The People's Right to Bear Arms

Wojtek Sokolowski sokol at jhu.edu
Tue Apr 27 13:49:25 PDT 1999


At 02:57 PM 4/27/99 -0500, you wrote:
>Again, forgive me if I'm treading on ground that's already been covered; I
missed many posts in this thread while working on deadline. but my understanding is that four guns were used, and has anyone made note of the fact that three of them were shotguns/hunting rifles of the sort that would not be affected by any of the usual sorts of gun control legislation?
>----------
>From: Doug Henwood
>Sent: Tuesday, April 27, 1999 1:55 PM
>To: lbo-talk at lists.panix.com
>Subject: Re: The People's Right to Bear Arms
>
>Jim heartfield wrote:
>
>>In message <Pine.NEB.4.10.9904260017510.2852-100000 at panix7.panix.com>,
>>Michael Pollak <mpollak at panix.com> writes
>>
>>> As for numbers,
>>>in 1996, 9,390 people were murdered by handguns in the US. (The total
>>>figures, including suicides and accidents are 4 times as high). During
>>>the same period, 30 people were murdered with handguns in Britain.

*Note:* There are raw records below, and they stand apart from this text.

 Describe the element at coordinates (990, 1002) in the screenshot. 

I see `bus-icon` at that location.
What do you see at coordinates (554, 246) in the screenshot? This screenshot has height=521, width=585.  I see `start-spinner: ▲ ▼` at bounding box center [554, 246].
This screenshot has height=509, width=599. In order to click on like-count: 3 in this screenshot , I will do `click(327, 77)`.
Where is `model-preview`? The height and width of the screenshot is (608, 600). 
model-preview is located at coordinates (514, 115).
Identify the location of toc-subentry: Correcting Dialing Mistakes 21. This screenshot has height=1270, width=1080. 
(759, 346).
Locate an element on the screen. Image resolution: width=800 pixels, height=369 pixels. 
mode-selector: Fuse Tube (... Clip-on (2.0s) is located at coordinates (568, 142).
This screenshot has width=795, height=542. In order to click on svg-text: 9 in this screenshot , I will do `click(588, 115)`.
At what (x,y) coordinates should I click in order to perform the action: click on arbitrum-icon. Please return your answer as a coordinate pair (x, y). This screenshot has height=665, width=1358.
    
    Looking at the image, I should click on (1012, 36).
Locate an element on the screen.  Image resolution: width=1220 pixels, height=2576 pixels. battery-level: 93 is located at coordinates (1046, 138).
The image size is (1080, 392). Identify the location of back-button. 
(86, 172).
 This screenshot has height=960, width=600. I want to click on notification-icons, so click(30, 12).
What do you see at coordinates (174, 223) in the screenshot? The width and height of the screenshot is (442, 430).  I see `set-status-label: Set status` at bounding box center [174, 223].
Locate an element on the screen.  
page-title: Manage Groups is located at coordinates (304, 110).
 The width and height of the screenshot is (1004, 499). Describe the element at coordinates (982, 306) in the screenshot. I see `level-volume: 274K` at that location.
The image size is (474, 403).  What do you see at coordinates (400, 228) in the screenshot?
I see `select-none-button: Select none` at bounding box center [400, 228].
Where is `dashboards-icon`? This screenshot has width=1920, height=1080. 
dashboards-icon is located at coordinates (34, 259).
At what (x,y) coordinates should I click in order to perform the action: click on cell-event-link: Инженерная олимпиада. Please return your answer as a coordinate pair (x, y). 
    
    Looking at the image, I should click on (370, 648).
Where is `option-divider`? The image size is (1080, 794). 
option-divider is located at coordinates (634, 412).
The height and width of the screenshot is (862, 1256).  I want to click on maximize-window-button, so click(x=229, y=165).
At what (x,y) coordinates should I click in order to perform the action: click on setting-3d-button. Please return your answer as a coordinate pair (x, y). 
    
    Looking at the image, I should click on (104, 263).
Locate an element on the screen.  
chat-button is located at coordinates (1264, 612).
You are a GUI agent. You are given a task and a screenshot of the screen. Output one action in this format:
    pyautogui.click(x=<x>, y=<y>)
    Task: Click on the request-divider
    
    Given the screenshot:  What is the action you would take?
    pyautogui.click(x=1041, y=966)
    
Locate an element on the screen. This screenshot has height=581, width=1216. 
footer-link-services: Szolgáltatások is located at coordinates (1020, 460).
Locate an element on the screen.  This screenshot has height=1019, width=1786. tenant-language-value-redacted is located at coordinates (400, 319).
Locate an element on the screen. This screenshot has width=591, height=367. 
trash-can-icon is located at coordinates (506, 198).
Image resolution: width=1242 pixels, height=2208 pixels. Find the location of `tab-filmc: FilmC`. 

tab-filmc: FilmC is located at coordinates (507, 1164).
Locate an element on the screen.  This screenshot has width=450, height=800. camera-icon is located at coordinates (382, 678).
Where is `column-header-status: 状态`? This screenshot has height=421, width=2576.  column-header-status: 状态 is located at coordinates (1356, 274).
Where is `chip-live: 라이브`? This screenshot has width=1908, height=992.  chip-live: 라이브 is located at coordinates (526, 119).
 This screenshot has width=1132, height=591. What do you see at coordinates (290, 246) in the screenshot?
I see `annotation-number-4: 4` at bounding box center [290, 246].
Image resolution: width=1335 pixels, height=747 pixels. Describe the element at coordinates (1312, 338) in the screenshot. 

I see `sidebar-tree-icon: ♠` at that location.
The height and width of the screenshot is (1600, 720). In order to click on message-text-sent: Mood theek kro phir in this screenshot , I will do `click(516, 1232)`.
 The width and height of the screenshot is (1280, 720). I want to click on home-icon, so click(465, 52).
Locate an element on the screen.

While availability of guns is undoubtedely a factor, I would not stretch it too far. UCSC criminologist Dane Archer did a comparative study of response to potentially threatening and conflicting situations among US and British high school students. He used vignettes (descriptions of hypothetical scenarios) invoving marital infidelity and street demos, ans asked the rs to supply the resolution of conflicts.

What transpired was a huge gap the USers and the Brits. The Brits' soultion generalli involved showing emotions, negotiations, talk etc. whereas the USers would generally provide straightforward quotes of Hollywood dramas - gory mayhem (using machine guns, chain saws, etc.) or truly fantastic scenarios, such as "aliebs killing everyone." I a word, a proud product of our entertainment industry.

If the only choice I faced was between ban on guns or ban on Hollywood, I'd probably choose the latter. Or better yet, use the former to get rid of the latter.